« Comment se fait-il que nous n’ayons les photos que maintenant, et pas tout au long de l’année ? » Ma collègue reste immobile au portail, bouche bée, l’air hébété. Elle venait tout juste de m’annoncer qu’elle s’était couchée toute la semaine à pas d’heure, pour finaliser le livre- photos de l’année de maternelle qui s’achève. Quand ce père a débarqué avec cette question, comme ça, à 8h30 !

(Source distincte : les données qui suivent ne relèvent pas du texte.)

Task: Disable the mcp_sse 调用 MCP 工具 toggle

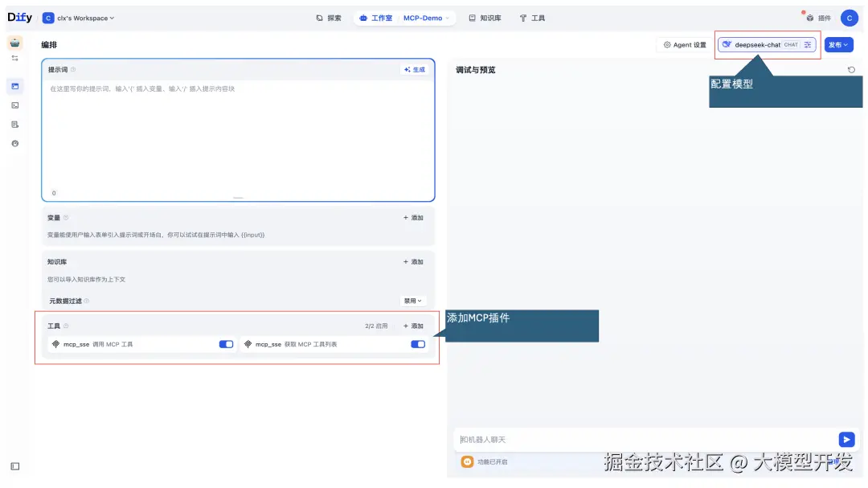Action: pyautogui.click(x=224, y=343)
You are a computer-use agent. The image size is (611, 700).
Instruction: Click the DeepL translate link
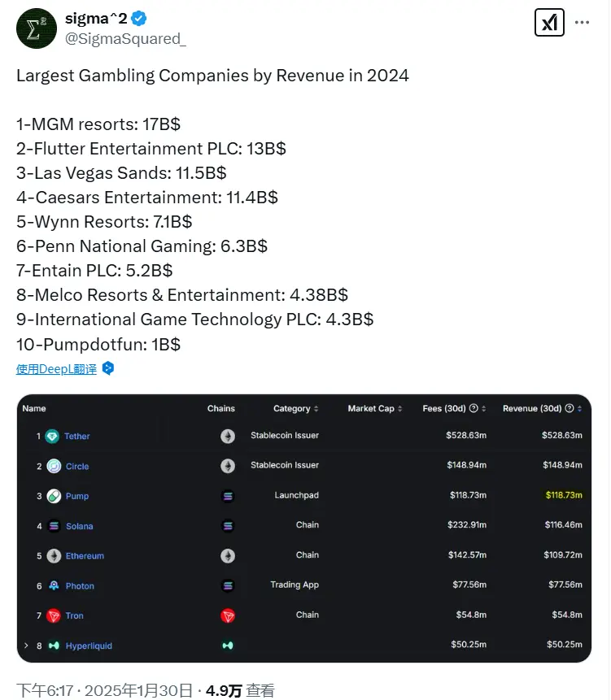[55, 368]
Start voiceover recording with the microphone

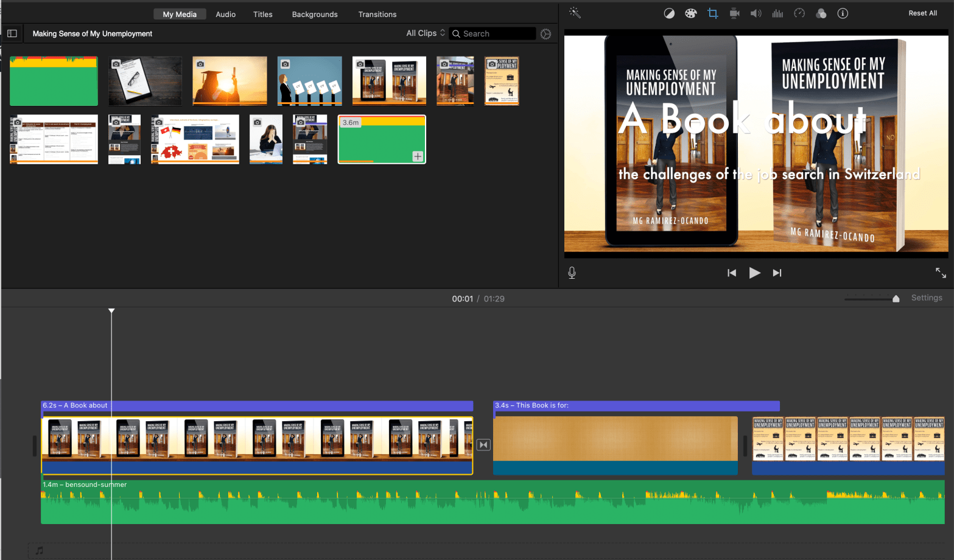click(x=572, y=273)
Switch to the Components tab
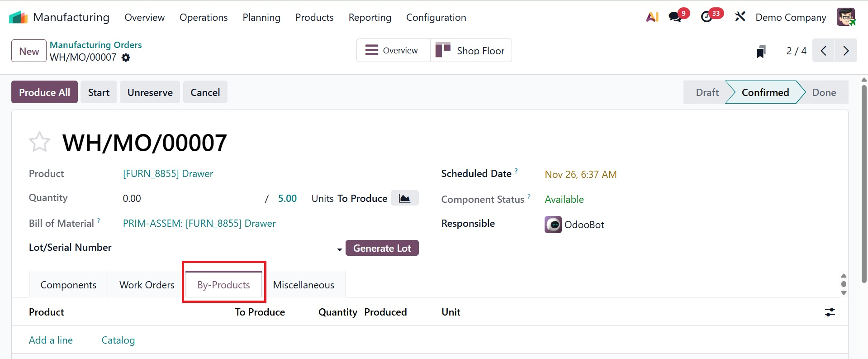The width and height of the screenshot is (868, 359). (x=68, y=285)
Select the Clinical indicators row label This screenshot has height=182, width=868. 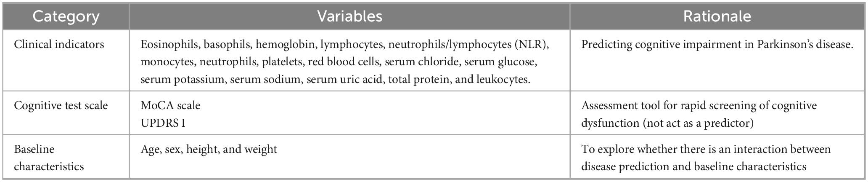(x=59, y=45)
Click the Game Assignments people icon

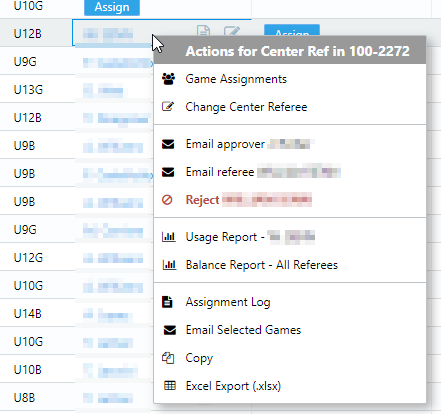[168, 79]
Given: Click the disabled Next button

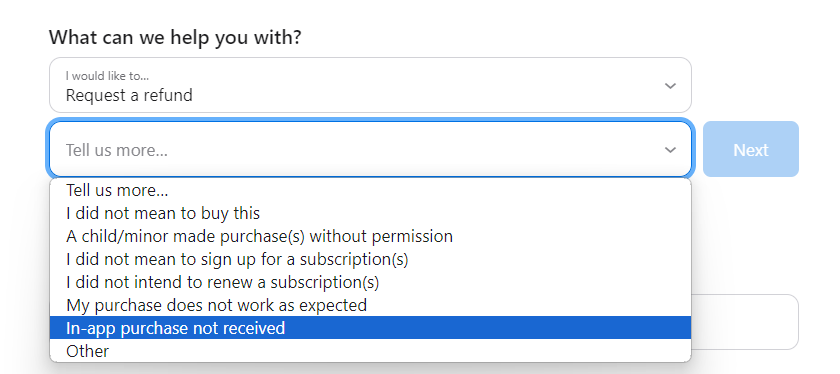Looking at the screenshot, I should tap(751, 149).
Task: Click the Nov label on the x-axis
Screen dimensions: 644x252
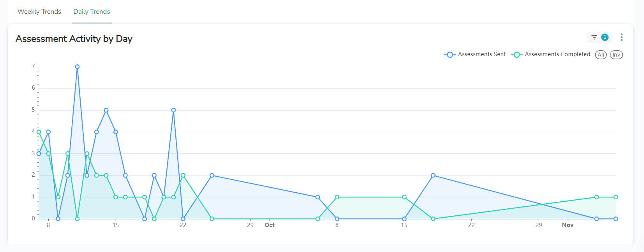Action: pos(568,225)
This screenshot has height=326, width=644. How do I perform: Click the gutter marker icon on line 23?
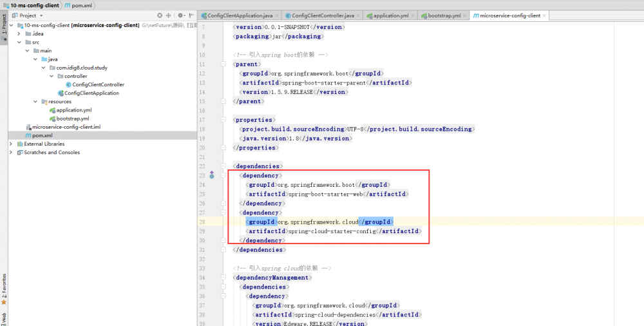[211, 175]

Le PC est encore chaud, le livre tout juste achevé, prêt à être commandé à prix coûtant par les familles, sans aucun bénéfice pour la coopérative scolaire de l’école ! Et la maîtresse qui court déjà après les bons de commande, vérifiant que « Livraison à l’école » est bien coché, afin d’éviter aux familles les frais de port.
Pas un merci !
Et là, pas un merci, pas l’ombre d’un « Bravo pour tout ce travail » ou un « Quel bonheur de voir nos enfants en activité, on croirait être une petite souris de l’école ». Non, rien de tout cela. Le livre-photo semble entrer dans la catégorie des initiatives bénévoles qui risquent doucement, mais sûrement, de se transformer en tradition. Au point que certains enseignants finissent par hésiter à le mettre en place, craignant de ne plus pouvoir s’y dérober. Comme le dimanche de kermesse, la soirée de loto, le spectacle de fin d’année ou le samedi matin travaux à l’école.
Alors, pourquoi ?
Et le film et les photos du spectacle de fin d’année copiés sur la clé USB du marmot ? C’est toujours la maison qui offre ! Enfin, plutôt l’ado de la maîtresse qui a passé sa soirée à filmer, réaliser le montage et sélectionner les meilleurs clichés. Alors, pourquoi continuons-nous à faire cela ? Pour les 9 mercis des 143 parents ? Ça compte pas, c’étaient les délégués des familles, comme d’hab...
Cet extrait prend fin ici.